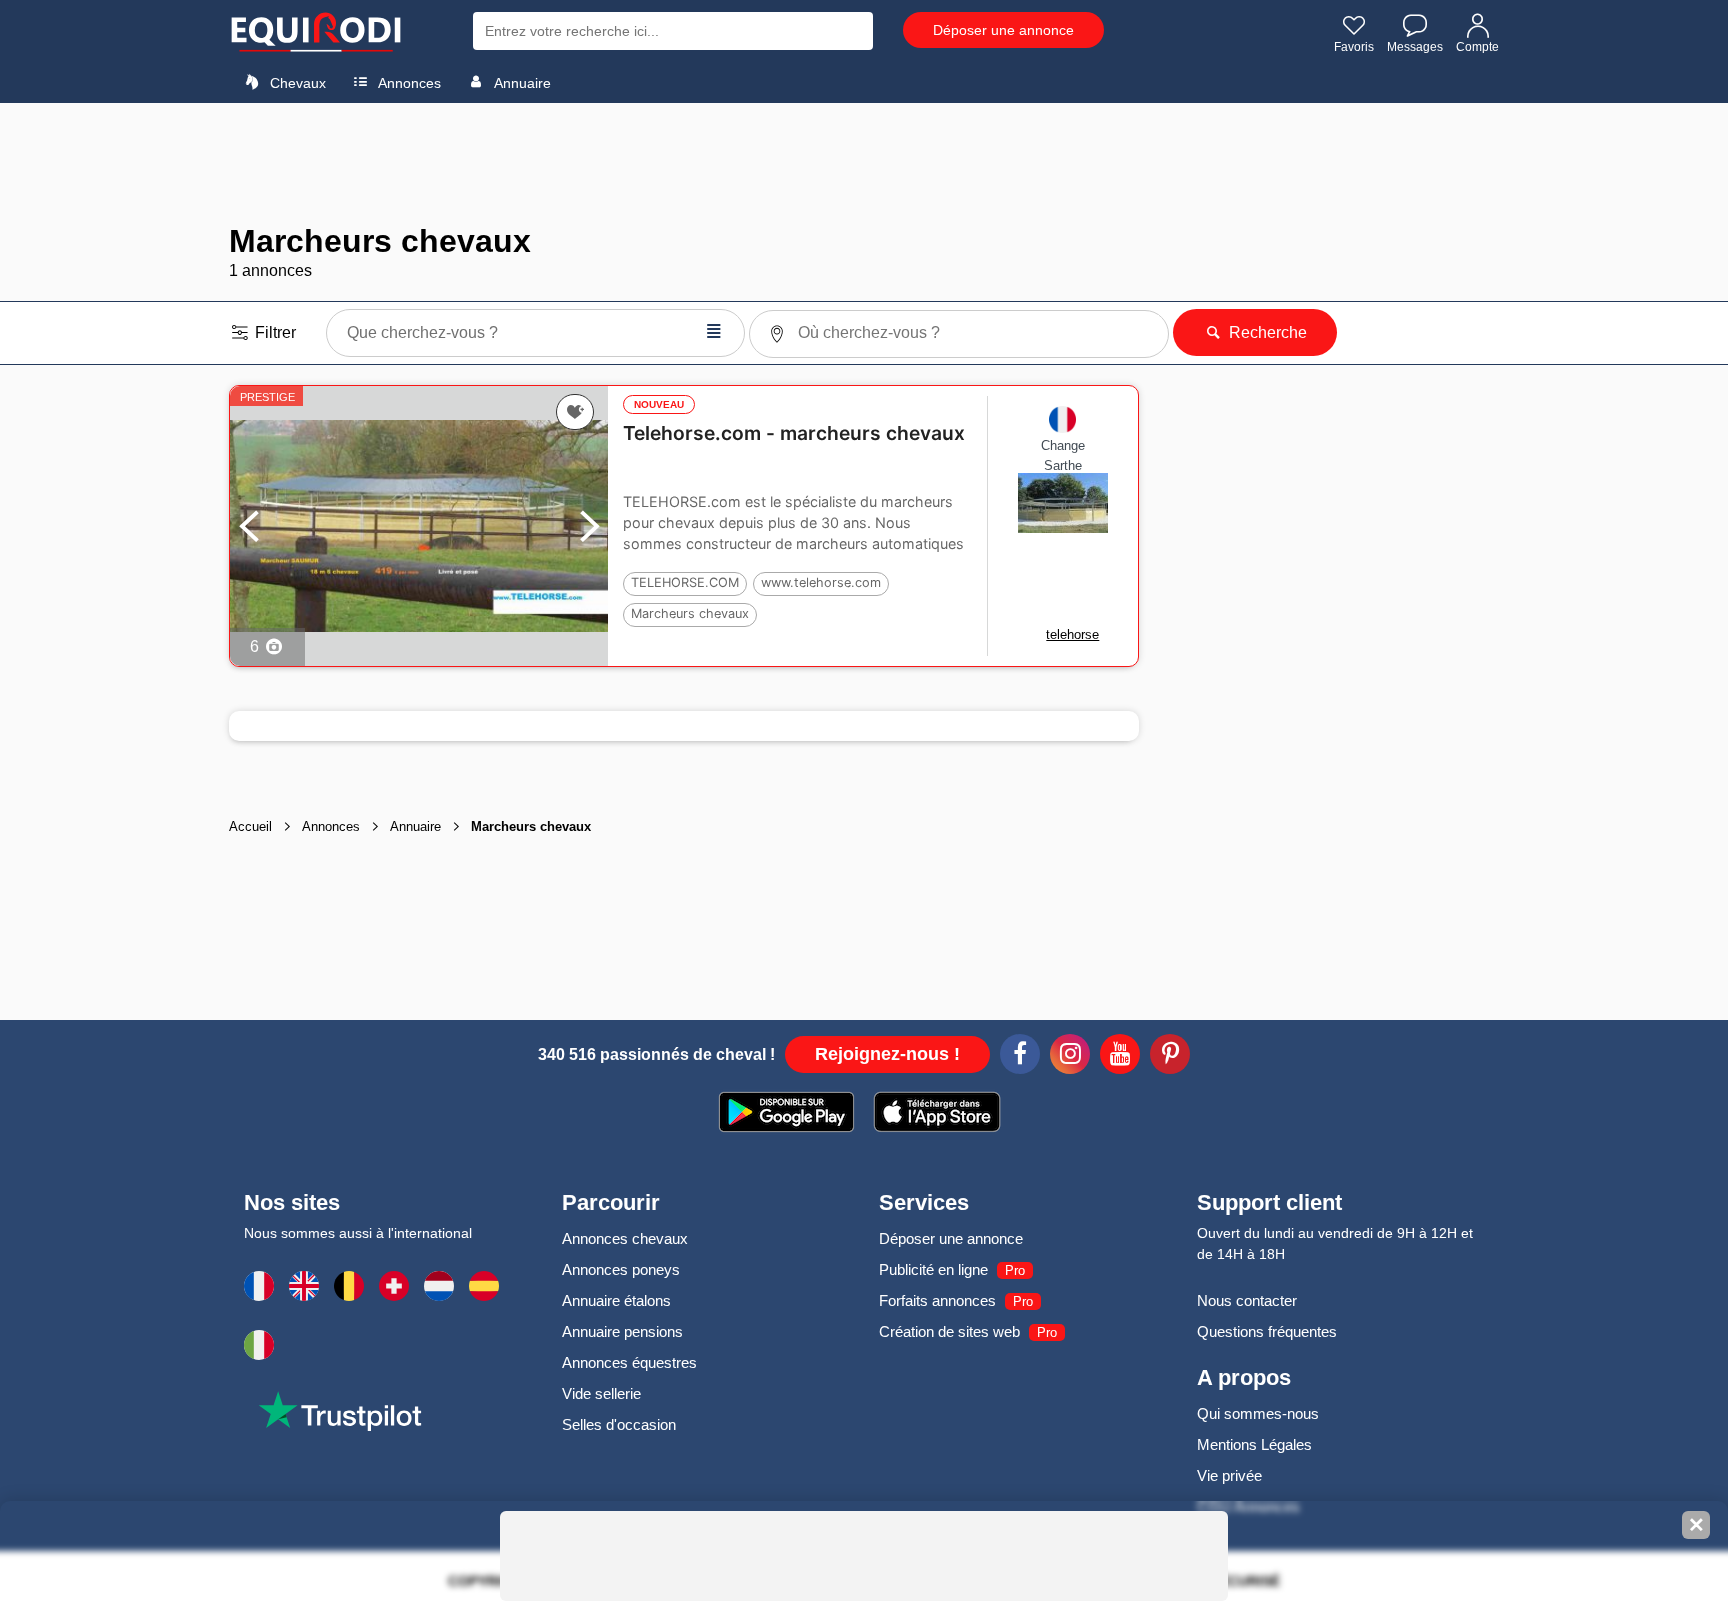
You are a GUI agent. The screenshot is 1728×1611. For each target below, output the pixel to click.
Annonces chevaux (625, 1238)
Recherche (1266, 332)
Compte (1477, 47)
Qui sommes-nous (1258, 1413)
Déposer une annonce (1003, 30)
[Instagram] (1070, 1057)
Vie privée (1229, 1475)
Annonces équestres (629, 1362)
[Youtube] (1120, 1057)
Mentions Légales (1254, 1444)
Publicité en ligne (933, 1269)
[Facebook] (1020, 1057)
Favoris (1354, 47)
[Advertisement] (864, 163)
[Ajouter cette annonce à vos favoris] (575, 412)
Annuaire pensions (622, 1331)
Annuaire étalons (616, 1300)
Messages (1415, 47)
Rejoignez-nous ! (887, 1054)
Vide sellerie (601, 1393)
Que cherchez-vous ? (535, 330)
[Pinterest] (1170, 1057)
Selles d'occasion (619, 1424)
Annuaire (521, 83)
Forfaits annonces (937, 1300)
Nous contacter (1247, 1300)
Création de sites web (949, 1331)
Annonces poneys (621, 1269)
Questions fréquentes (1267, 1331)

====

§ **WHAT NEEDS TO BE DONE**: Lines are to be repeated exactly from the one that contains "Messages (1415, 47)" through the last line of the listing, with both ends kept and no others added.

§ **SOLUTION FOR THIS EXERCISE**:
Messages (1415, 47)
Rejoignez-nous ! (887, 1054)
Vide sellerie (601, 1393)
Que cherchez-vous ? (535, 330)
[Pinterest] (1170, 1057)
Selles d'occasion (619, 1424)
Annuaire (521, 83)
Forfaits annonces (937, 1300)
Nous contacter (1247, 1300)
Création de sites web (949, 1331)
Annonces poneys (621, 1269)
Questions fréquentes (1267, 1331)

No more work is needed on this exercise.